## Work order
Scan the entries below and state how many lines contain "will". No other output.

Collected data
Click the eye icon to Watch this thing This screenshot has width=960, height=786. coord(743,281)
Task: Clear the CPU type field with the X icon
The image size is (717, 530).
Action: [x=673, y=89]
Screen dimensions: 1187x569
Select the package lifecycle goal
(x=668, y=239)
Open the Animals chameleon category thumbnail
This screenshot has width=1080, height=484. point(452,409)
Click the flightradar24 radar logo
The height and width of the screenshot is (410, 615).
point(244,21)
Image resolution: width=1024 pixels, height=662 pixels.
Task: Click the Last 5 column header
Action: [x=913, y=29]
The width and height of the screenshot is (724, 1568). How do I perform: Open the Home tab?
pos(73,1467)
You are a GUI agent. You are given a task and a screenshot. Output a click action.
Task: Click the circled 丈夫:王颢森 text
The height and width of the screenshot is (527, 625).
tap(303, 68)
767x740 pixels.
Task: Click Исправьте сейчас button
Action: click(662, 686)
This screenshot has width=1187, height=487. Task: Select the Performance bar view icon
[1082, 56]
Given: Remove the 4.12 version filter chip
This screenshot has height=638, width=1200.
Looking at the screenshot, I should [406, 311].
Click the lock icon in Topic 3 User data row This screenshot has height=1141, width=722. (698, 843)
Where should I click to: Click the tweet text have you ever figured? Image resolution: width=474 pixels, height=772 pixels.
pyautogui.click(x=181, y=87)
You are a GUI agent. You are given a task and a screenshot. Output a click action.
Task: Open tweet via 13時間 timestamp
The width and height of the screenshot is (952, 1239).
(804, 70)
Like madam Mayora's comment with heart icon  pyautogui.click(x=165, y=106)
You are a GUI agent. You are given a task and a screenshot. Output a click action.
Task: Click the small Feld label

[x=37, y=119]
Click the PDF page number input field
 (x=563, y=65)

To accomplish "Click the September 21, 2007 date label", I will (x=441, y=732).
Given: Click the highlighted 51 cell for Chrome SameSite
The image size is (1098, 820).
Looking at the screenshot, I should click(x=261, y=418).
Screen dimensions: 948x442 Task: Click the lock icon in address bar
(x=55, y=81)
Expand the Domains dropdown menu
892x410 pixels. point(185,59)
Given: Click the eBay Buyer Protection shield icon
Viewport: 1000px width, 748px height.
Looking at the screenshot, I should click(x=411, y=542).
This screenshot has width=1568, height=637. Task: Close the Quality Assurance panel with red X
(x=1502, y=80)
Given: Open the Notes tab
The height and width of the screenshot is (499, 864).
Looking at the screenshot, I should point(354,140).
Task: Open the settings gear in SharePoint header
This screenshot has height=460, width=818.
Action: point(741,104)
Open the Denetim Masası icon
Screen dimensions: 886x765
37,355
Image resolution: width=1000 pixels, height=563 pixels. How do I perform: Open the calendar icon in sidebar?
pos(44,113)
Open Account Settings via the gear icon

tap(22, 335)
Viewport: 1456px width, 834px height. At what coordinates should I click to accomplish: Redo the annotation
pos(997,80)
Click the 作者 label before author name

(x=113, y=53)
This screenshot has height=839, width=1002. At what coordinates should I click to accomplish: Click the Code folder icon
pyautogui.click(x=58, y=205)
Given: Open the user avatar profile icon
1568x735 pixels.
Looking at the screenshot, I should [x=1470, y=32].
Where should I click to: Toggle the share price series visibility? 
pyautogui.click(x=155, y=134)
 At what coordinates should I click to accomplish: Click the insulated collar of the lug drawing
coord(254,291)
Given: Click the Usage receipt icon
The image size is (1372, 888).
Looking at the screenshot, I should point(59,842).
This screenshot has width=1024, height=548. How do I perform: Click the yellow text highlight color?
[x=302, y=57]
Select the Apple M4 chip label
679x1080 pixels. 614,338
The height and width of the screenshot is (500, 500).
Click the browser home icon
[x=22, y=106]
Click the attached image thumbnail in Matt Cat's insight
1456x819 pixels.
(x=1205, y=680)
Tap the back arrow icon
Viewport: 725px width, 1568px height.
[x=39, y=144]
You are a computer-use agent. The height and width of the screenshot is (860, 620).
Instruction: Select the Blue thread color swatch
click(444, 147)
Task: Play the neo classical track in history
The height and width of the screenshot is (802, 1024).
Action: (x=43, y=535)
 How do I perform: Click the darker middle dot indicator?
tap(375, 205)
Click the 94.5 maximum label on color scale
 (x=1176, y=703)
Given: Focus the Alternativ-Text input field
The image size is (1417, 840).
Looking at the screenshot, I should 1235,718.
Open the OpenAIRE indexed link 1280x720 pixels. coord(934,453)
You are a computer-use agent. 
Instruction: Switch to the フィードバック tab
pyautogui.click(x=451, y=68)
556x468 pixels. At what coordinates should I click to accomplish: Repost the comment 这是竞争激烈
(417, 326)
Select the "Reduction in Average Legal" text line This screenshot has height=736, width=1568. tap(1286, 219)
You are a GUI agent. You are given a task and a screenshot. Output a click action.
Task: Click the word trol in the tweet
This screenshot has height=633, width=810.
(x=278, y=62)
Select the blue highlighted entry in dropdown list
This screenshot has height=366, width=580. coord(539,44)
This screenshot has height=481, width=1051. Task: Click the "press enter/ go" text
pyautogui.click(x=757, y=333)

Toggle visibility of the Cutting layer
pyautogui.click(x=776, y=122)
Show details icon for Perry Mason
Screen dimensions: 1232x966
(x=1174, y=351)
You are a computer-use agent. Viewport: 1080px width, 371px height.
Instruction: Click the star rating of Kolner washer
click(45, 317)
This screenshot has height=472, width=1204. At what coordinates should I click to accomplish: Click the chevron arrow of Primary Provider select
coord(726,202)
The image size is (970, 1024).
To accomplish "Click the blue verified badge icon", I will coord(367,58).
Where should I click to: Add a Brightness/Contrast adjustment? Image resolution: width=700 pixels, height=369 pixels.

## Task response
2